Falten gegen die Not

Martina Metzner
23. Juni 2021
In nur 60 Minuten aufgebaut dank Faltentechnik und Monomaterial: Flüchtlingsnotunterkunft zeltHAUS. (Rendering: zeltHAUS)

Ein Team von Hochschulabsolventen aus Frankfurt am Main bietet mit dem faltbaren zeltHAUS eine leicht zu transportierende und schnell aufbaubare Flüchtlingsnotunterkunft an.
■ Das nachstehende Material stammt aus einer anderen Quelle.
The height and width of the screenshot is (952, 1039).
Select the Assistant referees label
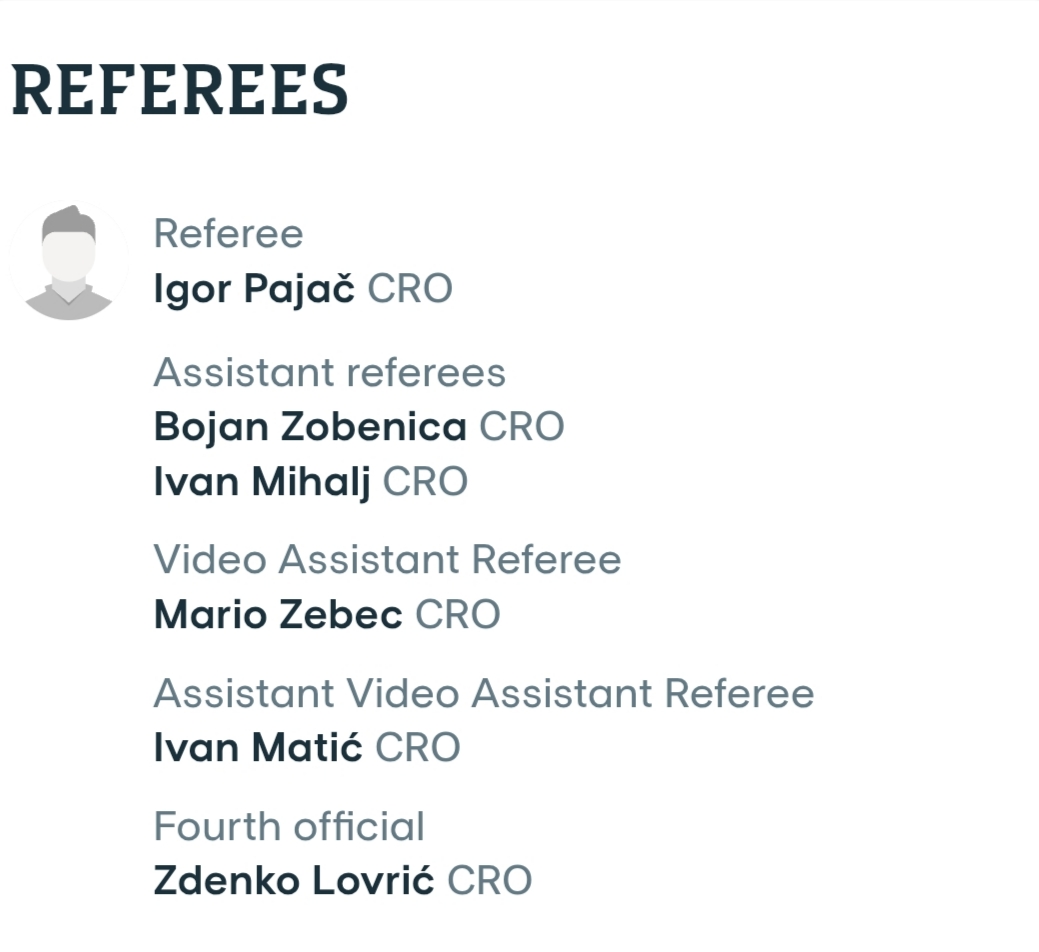tap(330, 373)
Seit der Flüchtlingskrise 2015/2016, die u.a. durch den Bürgerkrieg in Syrien ausgelöst wurde, reißen die Nachrichten um menschenunwürdige Lebensumstände in Flüchtlingslagern nicht ab. Die Idee von den Hochschulabsolvent*innen Fabian Hegner, Marius Mersinger, Michelle Gallinari und Jonas Eiden ist daher, Menschen eine sichere und halbwegs gute Notunterkunft zu bieten, die leicht zu transportieren und schnell aufzubauen ist. Das Team, das Kompetenzen aus Design und Architektur vereint, hatte ein Flüchtlingslager in Idomeni in Nordgriechenland besucht – danach ist das Projekt maßgeblich unter Prof. Claudia Lüling an der Frankfurt University of Applied Science (FUAS) entstanden. Nun hat sich daraus ein Start-up entwickelt; die Macher wollen das zeltHAUS nun tatsächlich in Krisengebiete bringen. Dazu stehen sie bereits mit Organisationen in Verbindung.

Die Mittelfalten der Einzelmodule geben der Konstruktion die Stabilität. (Rendering: zeltHAUS)
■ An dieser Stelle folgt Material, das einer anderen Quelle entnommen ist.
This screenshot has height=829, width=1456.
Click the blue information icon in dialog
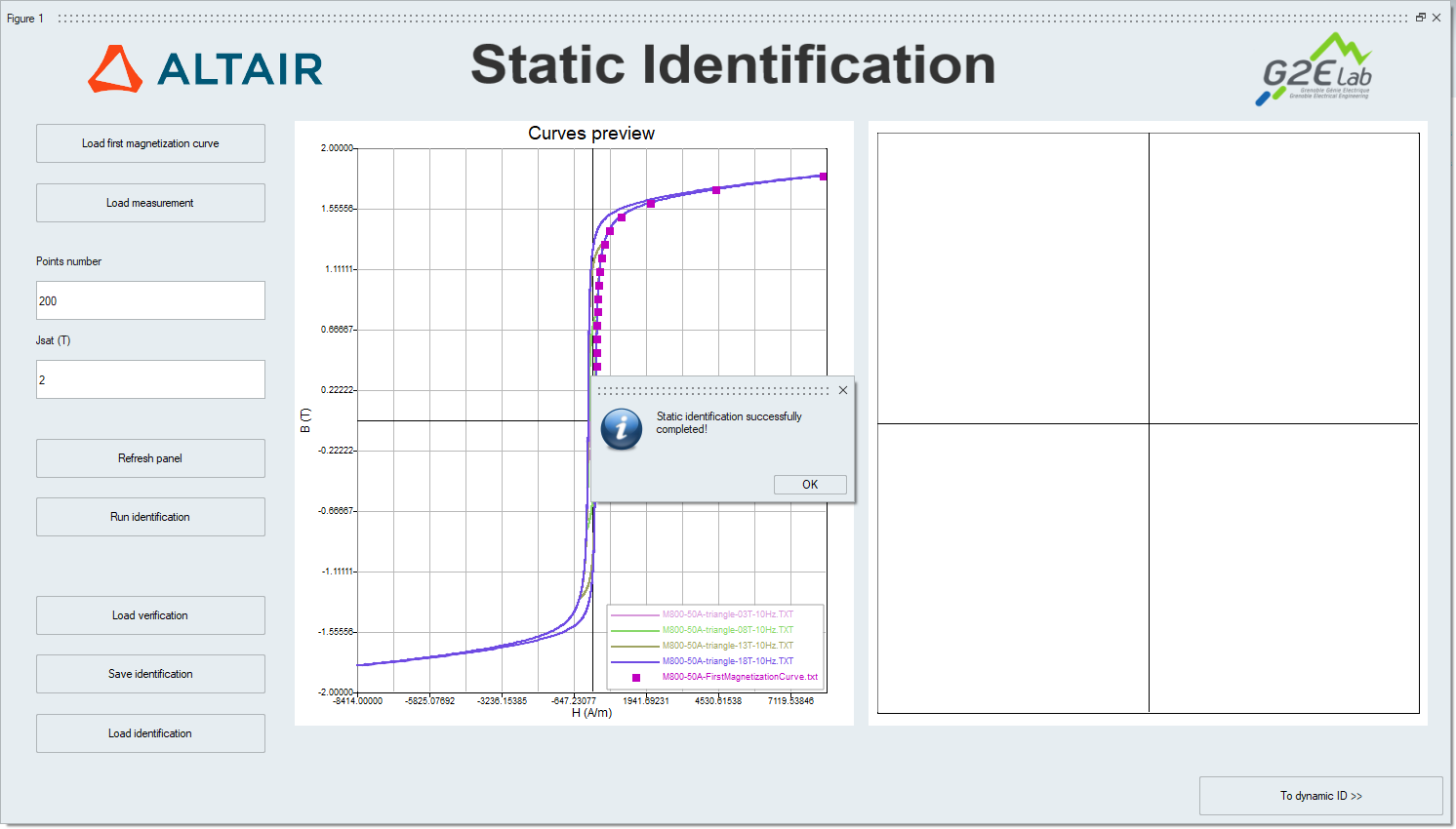[622, 429]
Einem Bastelbogen ähnlich wird das zeltHAUS aus PET-Platten zusammengefaltet, die gleichzeitig tragen und dämmen. Jedes Einzelmodul verfügt über eine Mittelfalte, die die Tragachse bilden. An Traufe und First werden die Platten per integriertem Klettverschluss zusammengeführt. Um die Gesamtstabilität sowie auch den Regenschutz zu gewährleisten, wird abschließend eine Plane über das zeltHAUS gespannt, die dann im Boden verankert ist. Zusätzlich wird auch die Konstruktion im Boden verankert. 
Das Material stammt aus recycelten PET-Flocken, die dafür aufgeschäumt werden. Im Anschluss werden die Platten mit einem Textil-Gelege überzogen, das ebenso aus recyceltem PET besteht. Das von dem belgischen Dämmstoff-Produzenten Armacell hergestellte Monomaterial kann wieder recycelt werden. Allerdings ist das Recylingkonzept noch nicht finalisiert.

Die Einzelmodule lassen sich beliebig erweitern. (Skizze: zeltHAUS)

Das zeltHAUS-Standardmodul ist 18.8 m² groß bei 3.50 m. Höhe, hat ein Vordach und einen Windfang. Dank dem modularen Aufbau lässt es sich beliebig erweitern. Zusammengeklappt kommt jedes Einzelmodul als Paket auf ein Format von 2,2 m x 2,4 m, bei einem Gewicht von 12,54 kg pro m². Es lässt sich in 60 Minuten aufbauen, was deutlich unter dem Wert von Mitbewerbern liegt. Die Wärmedämmung wird mit 0,035 W(/mK) angegeben, die Brandschutzklasse mit B1.